____ Document text

The previous CEO (and founder) Jack Ma of the company behind Qwen (Alibaba) was literally disappeared by the CCP.

I suspect the current CEO really, really wants to avoid that fate. Better safe than sorry.

Here's a piece about his sudden return after five years of reprogramming:

https://www.npr.org/2025/03/01/nx-s1-5308604/alibaba-founder...

NPR's Scott Simon talks to writer Duncan Clark about the return of Jack Ma, founder of online Chinese retailer Alibaba. The tech exec had gone quiet after comments critical of China in 2020.

2 hours ago | parent | next [-]
[deleted]
sillysaurusx 2 hours ago | parent | prev [-]

What did he say to get himself disappeared by the CCP?

michaelt an hour ago | parent | next [-]

Apparently, this: https://interconnected.blog/jack-ma-bund-finance-summit-spee...

To my western ears, the speech doesn't seem all that shocking. Over here it's normal for the CEOs of financial services companies to argue they should be subject to fewer regulations, for 'innovation' and 'growth' (but they still want the taxpayer to bail them out when they gamble and lose).

________
____ Record list

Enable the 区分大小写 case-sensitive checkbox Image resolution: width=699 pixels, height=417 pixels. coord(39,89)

________
____ Record list

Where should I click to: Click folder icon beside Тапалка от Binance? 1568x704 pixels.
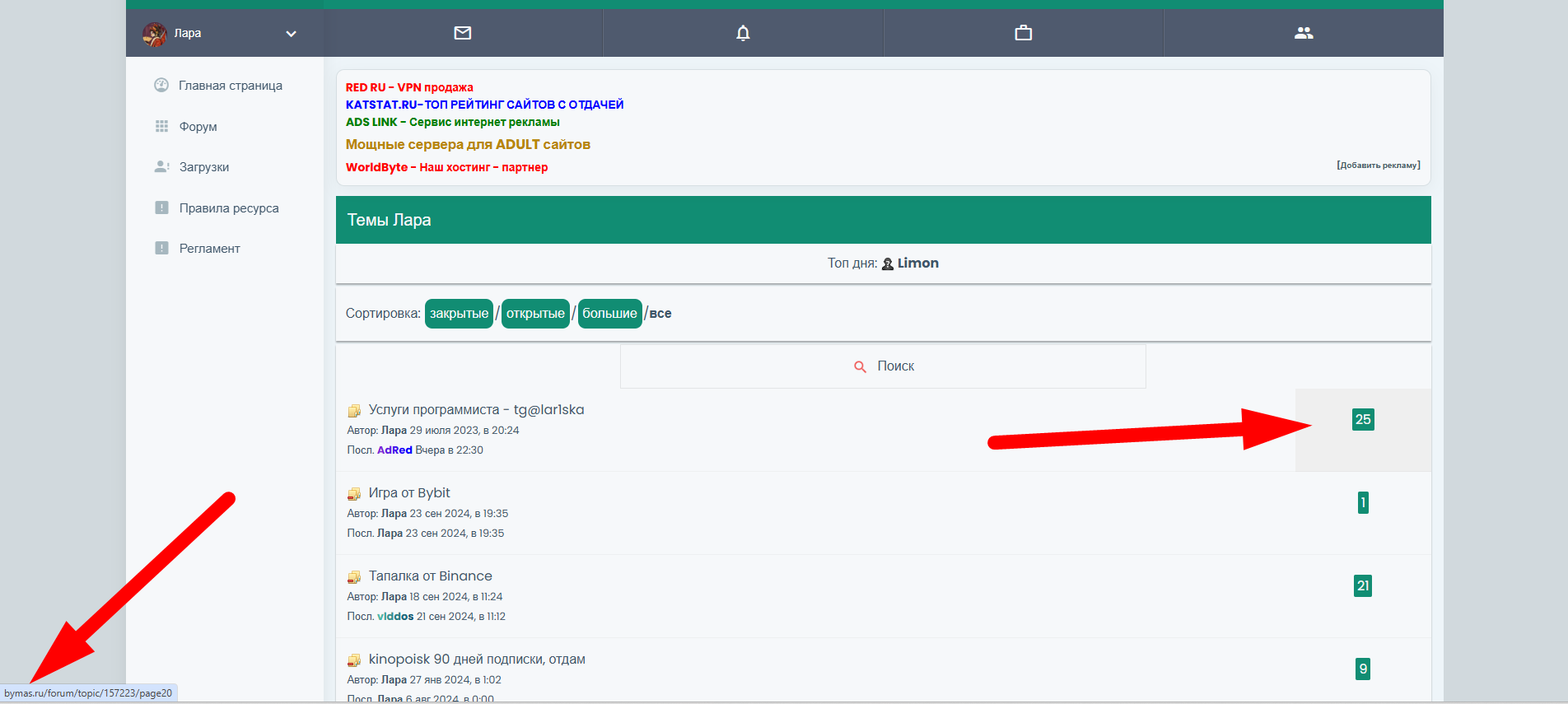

________

Task instructions:
1 – Answer these from the thread:
(a) Which company does the first comment name as being behind Qwen?
(b) Whom does NPR's Scott Simon talk to about Jack Ma's return?
(c) According to the last comment, what do CEOs of financial services companies normally argue?
2 – Extract the thread's text from "NPR's Scott Simon" up to and including "by the CCP?", word for word.
Draw only on the thread for these answers.

Solutions:
1 –
(a) Alibaba.
(b) Writer Duncan Clark.
(c) That they should be subject to fewer regulations, for "innovation" and "growth".

2 –
NPR's Scott Simon talks to writer Duncan Clark about the return of Jack Ma, founder of online Chinese retailer Alibaba. The tech exec had gone quiet after comments critical of China in 2020.

2 hours ago | parent | next [-]
[deleted]
sillysaurusx 2 hours ago | parent | prev [-]

What did he say to get himself disappeared by the CCP?